━━━ DATA IN THIS EXERCISE ━━━

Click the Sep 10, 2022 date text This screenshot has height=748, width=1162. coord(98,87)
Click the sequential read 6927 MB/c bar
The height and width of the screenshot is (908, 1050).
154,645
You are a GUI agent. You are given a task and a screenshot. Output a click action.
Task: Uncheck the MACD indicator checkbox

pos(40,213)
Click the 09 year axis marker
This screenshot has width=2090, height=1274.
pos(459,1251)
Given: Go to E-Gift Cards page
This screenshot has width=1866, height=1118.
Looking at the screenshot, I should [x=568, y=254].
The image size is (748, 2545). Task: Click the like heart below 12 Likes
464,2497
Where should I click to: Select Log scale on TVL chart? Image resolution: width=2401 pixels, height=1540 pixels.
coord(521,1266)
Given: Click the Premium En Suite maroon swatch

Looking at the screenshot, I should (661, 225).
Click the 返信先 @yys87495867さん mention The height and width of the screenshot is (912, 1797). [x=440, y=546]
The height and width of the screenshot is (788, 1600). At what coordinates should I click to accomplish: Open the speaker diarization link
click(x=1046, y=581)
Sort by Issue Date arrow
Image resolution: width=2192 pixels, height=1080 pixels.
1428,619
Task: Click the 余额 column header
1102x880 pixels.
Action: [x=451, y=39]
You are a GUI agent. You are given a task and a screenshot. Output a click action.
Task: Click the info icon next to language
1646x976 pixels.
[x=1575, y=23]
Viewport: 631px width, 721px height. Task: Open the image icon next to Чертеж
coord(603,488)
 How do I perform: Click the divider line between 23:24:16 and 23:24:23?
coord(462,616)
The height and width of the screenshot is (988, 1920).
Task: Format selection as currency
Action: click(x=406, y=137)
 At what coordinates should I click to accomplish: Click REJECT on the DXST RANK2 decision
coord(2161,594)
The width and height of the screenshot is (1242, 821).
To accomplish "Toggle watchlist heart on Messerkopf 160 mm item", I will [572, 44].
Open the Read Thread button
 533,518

━━━

■ **EXERCISE GOAL**:
Render every line of the entries above as a Markdown table with the columns "Row" and "Line", numbering each row and leaving out blank lines.

■ **SOLUTION FOR THIS PROBLEM**:
| Row | Line |
|---|---|
| 1 | Click the Sep 10, 2022 date text This screenshot has height=748, width=1162. coord(98,87) |
| 2 | Click the sequential read 6927 MB/c bar |
| 3 | The height and width of the screenshot is (908, 1050). |
| 4 | 154,645 |
| 5 | You are a GUI agent. You are given a task and a screenshot. Output a click action. |
| 6 | Task: Uncheck the MACD indicator checkbox |
| 7 | pos(40,213) |
| 8 | Click the 09 year axis marker |
| 9 | This screenshot has width=2090, height=1274. |
| 10 | pos(459,1251) |
| 11 | Given: Go to E-Gift Cards page |
| 12 | This screenshot has width=1866, height=1118. |
| 13 | Looking at the screenshot, I should [x=568, y=254]. |
| 14 | The image size is (748, 2545). Task: Click the like heart below 12 Likes |
| 15 | 464,2497 |
| 16 | Where should I click to: Select Log scale on TVL chart? Image resolution: width=2401 pixels, height=1540 pixels. |
| 17 | coord(521,1266) |
| 18 | Given: Click the Premium En Suite maroon swatch |
| 19 | Looking at the screenshot, I should (661, 225). |
| 20 | Click the 返信先 @yys87495867さん mention The height and width of the screenshot is (912, 1797). [x=440, y=546] |
| 21 | The height and width of the screenshot is (788, 1600). At what coordinates should I click to accomplish: Open the speaker diarization link |
| 22 | click(x=1046, y=581) |
| 23 | Sort by Issue Date arrow |
| 24 | Image resolution: width=2192 pixels, height=1080 pixels. |
| 25 | 1428,619 |
| 26 | Task: Click the 余额 column header |
| 27 | 1102x880 pixels. |
| 28 | Action: [x=451, y=39] |
| 29 | You are a GUI agent. You are given a task and a screenshot. Output a click action. |
| 30 | Task: Click the info icon next to language |
| 31 | 1646x976 pixels. |
| 32 | [x=1575, y=23] |
| 33 | Viewport: 631px width, 721px height. Task: Open the image icon next to Чертеж |
| 34 | coord(603,488) |
| 35 |  How do I perform: Click the divider line between 23:24:16 and 23:24:23? |
| 36 | coord(462,616) |
| 37 | The height and width of the screenshot is (988, 1920). |
| 38 | Task: Format selection as currency |
| 39 | Action: click(x=406, y=137) |
| 40 |  At what coordinates should I click to accomplish: Click REJECT on the DXST RANK2 decision |
| 41 | coord(2161,594) |
| 42 | The width and height of the screenshot is (1242, 821). |
| 43 | To accomplish "Toggle watchlist heart on Messerkopf 160 mm item", I will [572, 44]. |
| 44 | Open the Read Thread button |
| 45 |  533,518 |